Breeding of endangered species is futile without habitat protection
While captive breeding of animals is to be lauded, it should not overshadow the task of protecting the ecosystems they live in
This past summer, a team of biologists scoured Siberian tundra in search of nests and eggs of one of the world's most threatened species, the spoon-billed sandpiper - a small shorebird known to Hong Kong birdwatchers as a scarce annual migrant at Mai Po Marshes.
The tundra-scouring biologists were working on a project to try to save the sandpiper, by raising young birds in captivity to hopefully breed young birds into the wild. They took 20 eggs to the WWT's headquarters in Slimbridge, UK. With 17 hatchlings from these eggs, plus 11 youngsters brought from Russia last year, there are now 28 spoon-billed sandpipers in captivity. Perhaps they will become the nucleus of a breeding group.
While the spoon-billed sandpiper project is ambitious - even desperate - captive breeding is not new. One of the first examples involved Père David's deer, which was native to China but became extinct there in 1900. Some had been illegally exported to Europe, and England's Duke of Bedford gathered the remaining animals to nurture a herd of deer. Their numbers built, and deer have since been sent to China, establishing small, managed populations.
There have been other captive breeding success stories. During the 1950s, the Slimbridge reserve in England played a pivotal role in saving the Hawaiian goose, whose wild population had crashed to a mere 30 birds by 1952. From 1962, geese were reintroduced to the wild, and now there are about 1,000 in Hawaii.
Romer's tree frog was originally known from just four islands, all in Hong Kong. When one of these islands - Chek Lap Kok - was being largely demolished to make way for the new airport, reptile and amphibian expert Dr Michael Lau Wai-neng collected all the Romer's tree frogs he could find there. He took some to the University of Hong Kong; others went to Melbourne Zoo. The frogs bred, almost 3,000 frogs and tadpoles were released in the New Territories and on Hong Kong Island, and while Romer's tree frogs lost an island, they now inhabit six new locations.

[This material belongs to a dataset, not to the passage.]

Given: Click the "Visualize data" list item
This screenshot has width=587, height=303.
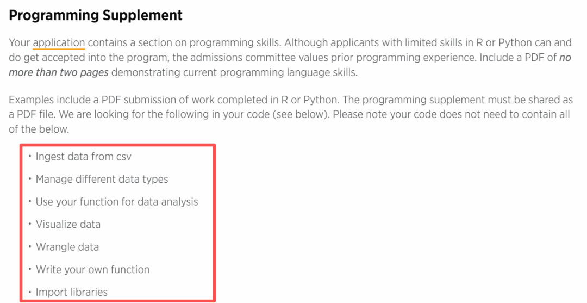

But captive breeding is far from ideal. Efforts to rear giant pandas have proven especially controversial. Though substantial funds and efforts have gone towards breeding pandas in captivity during the past 30 years, the results have been poor. Initially, births in captivity outnumbered deaths. It was only in 2006 that the first captive-bred panda was released to the wild, yet he soon died after a tussle with wild pandas. A second panda, Tao Tao, was released this autumn.